Текст:
━━━━━━

Он хранил строгий пост, не имел у себя ничего съедобного и довольствовался лишь тем, что подавали на трапезе.
Одевался бедно и, когда родные прислали ему меховую шубу, вовсе не стал носить ее. В келлии у него было убого, — деревянная кровать с ватным одеялом, даже не было шкафа для одежды, а ряса висела на гвоздике.
Денег он у себя не держал, а все относил старцу. И ценных икон у него не было.
Когда его одели в рясофор, потом постригли — он увеличил еще суровость к себе и свою сосредоточенность.
Тут он оставил и те шутки, которые раньше говорил.
Постриженный в 1854 г. (5 октября), он в 1858 году посвящен в иеромонахи, хотя умолял не возвышать его.
Все с большею настойчивостью шел о. Исаакий к своей цели — нравственного обновления. И оптинские старцы — о. Макарий и склонявшийся к своему концу настоятель о. Моисей — оба желали видеть его преемником о. Моисея, что и совершилось.
С величайшею скорбью, сознавая себя недостойным, неспособным, принял о. Исаакий в 1862 году бремя настоятельства.
Не надеялся он на свои силы. Больше веровал в наставления о. Амвросия, на которого перенес после смерти о. Макария (1860 г.) все то доверие, которое имел к почившему старцу.
Как-то сказал о. Исаакий Калужскому архиерею:
— Я лучше бы согласился пойти в хлебню, чем быть настоятелем.
— Ну что ж, — ответил архиерей, — пеки хлебы.
— А кто же настоятелем-то будет?
— А ты же и настоятелем будешь.
На это о. Исаакий не нашелся, что ответить.
О. Амвросий с первых шагов
Известно, что о. Моисей не оставил Оптиной денег.
О. Исаакий начал с помощью благотворителей расплачиваться с долгами, но мысль о невозможности содержать братию до того тяготила его, что он нередко плакал.
Пришло как-то известие, что значительный долг уплачен и оставлен еще по завещании капитал в 15 тысяч. Тогда он в радости воскликнул:
"Господи, я неблагодарный, не имею на Тебя надежды, стал было сетоват. А вот, Ты уже послал и помощь".
С тех пор о. Исаакий перестал страшиться безденежья.
Доходы монастырские все возрастали вследствие большого приезда к о. Амвросию, и о. Исаакий, сам не одобрявший раньше строительной склонности почившего своего предшественника о. Моисея вынужден был возводить новые здания. Перестроены внутри и украшены церкви, выстроены гостиницы, множество хозяйственных служб, расширены плодовые сады, повешен прекрасный колокол в 750 пудов, куплены 700 десятин леса, и обитель обеспечена топливом, разработаны из-под болот луга для пастьбы скота, устроен восковой завод.

━━━━━━

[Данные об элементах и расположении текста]
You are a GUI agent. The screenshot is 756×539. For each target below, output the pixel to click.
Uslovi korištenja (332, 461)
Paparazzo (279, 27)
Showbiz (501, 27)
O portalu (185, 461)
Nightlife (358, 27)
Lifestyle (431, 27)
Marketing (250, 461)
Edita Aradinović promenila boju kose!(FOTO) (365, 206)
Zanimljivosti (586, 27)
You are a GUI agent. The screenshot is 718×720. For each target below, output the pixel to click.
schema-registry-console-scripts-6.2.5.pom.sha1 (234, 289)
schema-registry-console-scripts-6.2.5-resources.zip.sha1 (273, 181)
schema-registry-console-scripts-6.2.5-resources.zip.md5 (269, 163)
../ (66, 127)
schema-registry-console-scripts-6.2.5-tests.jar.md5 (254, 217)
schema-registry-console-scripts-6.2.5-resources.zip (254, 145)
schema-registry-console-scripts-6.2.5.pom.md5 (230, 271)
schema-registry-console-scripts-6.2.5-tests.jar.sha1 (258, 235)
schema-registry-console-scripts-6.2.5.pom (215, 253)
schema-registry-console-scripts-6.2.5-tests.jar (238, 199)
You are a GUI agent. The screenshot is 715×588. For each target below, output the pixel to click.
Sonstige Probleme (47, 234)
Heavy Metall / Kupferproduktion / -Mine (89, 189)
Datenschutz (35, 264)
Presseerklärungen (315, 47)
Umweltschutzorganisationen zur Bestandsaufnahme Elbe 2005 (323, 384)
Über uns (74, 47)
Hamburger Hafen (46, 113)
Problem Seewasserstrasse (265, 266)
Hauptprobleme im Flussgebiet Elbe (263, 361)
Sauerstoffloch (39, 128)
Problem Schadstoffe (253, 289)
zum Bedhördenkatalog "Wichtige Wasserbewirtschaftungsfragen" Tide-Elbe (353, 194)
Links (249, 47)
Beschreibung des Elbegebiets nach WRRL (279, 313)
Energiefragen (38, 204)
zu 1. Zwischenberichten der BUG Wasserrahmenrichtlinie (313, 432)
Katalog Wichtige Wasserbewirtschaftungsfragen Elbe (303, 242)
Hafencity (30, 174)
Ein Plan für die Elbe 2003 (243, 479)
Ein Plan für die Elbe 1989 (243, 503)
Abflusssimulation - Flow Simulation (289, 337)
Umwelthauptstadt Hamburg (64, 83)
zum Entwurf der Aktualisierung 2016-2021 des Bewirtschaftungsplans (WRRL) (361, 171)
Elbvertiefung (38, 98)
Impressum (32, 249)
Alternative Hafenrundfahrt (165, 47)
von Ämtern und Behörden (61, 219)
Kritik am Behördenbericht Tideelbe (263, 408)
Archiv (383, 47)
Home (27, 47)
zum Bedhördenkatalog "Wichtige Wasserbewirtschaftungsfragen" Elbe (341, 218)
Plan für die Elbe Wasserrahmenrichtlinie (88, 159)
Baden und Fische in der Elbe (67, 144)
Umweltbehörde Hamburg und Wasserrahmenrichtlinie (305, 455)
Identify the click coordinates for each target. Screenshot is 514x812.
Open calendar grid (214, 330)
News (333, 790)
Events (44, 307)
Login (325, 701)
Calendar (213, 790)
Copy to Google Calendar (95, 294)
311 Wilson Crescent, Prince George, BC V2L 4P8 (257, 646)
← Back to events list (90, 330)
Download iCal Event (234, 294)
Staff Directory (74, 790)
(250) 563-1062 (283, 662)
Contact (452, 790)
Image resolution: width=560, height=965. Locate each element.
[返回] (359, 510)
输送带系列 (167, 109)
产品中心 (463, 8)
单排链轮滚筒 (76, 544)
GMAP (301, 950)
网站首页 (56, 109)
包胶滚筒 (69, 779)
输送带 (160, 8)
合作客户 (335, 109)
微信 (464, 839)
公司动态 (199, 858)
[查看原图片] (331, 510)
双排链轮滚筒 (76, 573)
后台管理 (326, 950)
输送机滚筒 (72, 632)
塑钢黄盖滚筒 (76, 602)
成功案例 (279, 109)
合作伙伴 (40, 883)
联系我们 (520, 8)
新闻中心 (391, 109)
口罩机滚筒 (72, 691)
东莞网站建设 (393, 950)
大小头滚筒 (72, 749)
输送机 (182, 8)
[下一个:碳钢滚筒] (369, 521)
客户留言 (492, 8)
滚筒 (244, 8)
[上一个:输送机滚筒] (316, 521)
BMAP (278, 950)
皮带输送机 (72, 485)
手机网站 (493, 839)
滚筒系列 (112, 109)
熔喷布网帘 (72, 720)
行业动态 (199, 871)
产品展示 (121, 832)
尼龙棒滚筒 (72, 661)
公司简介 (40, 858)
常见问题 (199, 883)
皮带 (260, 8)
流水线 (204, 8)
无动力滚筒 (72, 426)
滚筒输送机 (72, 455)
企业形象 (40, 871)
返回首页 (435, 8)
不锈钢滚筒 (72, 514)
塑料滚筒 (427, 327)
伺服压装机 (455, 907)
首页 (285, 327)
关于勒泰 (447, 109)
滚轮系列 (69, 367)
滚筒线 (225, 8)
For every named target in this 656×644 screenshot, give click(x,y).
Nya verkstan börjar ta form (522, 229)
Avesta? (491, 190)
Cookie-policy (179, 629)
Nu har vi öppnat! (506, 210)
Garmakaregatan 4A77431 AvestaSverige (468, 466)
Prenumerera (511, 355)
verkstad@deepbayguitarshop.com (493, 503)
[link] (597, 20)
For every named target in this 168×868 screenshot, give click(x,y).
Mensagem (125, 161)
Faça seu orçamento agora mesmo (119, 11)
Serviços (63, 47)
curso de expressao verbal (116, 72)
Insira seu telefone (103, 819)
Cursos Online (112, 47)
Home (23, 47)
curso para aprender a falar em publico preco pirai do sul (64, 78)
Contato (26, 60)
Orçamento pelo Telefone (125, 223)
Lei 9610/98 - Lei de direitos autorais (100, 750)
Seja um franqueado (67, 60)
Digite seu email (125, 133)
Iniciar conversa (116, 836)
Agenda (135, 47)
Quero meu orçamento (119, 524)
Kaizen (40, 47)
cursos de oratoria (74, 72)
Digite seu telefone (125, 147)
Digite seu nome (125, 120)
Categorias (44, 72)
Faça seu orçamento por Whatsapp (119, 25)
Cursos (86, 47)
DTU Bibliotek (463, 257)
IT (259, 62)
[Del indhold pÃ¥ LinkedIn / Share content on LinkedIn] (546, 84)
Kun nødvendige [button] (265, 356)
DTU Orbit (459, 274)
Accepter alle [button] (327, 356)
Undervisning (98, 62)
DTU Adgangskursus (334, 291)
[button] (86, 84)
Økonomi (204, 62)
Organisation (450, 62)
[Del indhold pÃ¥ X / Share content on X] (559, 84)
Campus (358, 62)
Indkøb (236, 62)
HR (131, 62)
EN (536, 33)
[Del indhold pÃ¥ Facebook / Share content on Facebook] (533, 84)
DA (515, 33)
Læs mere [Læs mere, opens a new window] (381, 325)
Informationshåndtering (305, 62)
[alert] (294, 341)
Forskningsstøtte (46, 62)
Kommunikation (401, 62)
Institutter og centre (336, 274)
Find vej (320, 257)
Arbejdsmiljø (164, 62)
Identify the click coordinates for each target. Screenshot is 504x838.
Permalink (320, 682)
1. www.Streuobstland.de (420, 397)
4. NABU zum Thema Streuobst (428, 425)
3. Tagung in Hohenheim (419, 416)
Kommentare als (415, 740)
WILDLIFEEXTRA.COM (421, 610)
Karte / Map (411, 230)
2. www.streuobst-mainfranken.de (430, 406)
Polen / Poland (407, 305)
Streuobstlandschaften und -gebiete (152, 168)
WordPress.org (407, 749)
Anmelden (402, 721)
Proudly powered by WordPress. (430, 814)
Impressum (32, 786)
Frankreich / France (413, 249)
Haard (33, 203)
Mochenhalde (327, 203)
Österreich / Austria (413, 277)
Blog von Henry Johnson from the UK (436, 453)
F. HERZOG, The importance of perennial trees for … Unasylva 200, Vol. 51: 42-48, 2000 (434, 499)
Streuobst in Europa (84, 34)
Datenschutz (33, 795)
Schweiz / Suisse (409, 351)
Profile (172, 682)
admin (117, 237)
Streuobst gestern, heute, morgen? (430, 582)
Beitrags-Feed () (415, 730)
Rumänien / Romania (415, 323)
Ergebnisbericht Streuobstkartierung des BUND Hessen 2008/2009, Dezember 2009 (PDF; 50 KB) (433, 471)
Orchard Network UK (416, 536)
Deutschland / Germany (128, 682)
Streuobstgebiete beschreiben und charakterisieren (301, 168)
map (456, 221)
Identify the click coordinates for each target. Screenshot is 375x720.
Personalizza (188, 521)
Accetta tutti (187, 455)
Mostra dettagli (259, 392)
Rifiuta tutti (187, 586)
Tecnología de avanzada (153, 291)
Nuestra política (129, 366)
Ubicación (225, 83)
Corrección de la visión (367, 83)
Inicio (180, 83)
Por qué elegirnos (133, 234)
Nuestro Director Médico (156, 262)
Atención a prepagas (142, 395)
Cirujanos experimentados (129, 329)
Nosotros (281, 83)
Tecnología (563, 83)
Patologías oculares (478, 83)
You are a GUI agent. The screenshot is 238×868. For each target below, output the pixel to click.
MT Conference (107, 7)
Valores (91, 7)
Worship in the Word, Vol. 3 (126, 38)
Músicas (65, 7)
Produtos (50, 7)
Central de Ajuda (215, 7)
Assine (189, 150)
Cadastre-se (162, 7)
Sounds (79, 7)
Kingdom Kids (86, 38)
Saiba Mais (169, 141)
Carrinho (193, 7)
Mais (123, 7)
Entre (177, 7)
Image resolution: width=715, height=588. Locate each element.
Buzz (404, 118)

━━━━━━

Задание: Продолжите текст об оптинском настоятеле о. Исаакии, начав сразу после его последнего предложения.

Результат:
Во внутреннем управлении о. Исаакий считал необходимым для инока постоянное откровение помыслов старцу, сохранял между братией мир. Наставления его были немногоречивы и просты, но, исходя от любящего сердца, действовали сильно.
Для того, чтоб чаще видеть братию, о. Исаакий в начале каждого месяца раздавал чай и сахар и при этом делал замечения, кого в чем заметил, например: "Ныне, брат, ты в церковь не ходишь, тебе чаю не дам!"
За посещением церкви он зорко следил и в будни становился обыкновенно у дверей, чтоб видеть братию.
Затем он очень следил за исполнением послушаний и говорил: "Бог накажет ленивых!"
Он не любил, чтоб монахи напрашивались сами на послушание, считая это за самоуверенность. Особенно претили ему упрямство и дерзость. Но всегда он помнил, что ответит Богу за всякую душу, и удалял из монастыря лишь в крайних случаях.
Дав иноку послушание, он не требовал точного отчета, полагаясь во всем на его монашескую совесть.
Твердость настоятеля не препятствовала его смирению.
Один монах хотел ударить его и замахнулся. Он спокойно сказал: "начинай". Тот в смущении вышел.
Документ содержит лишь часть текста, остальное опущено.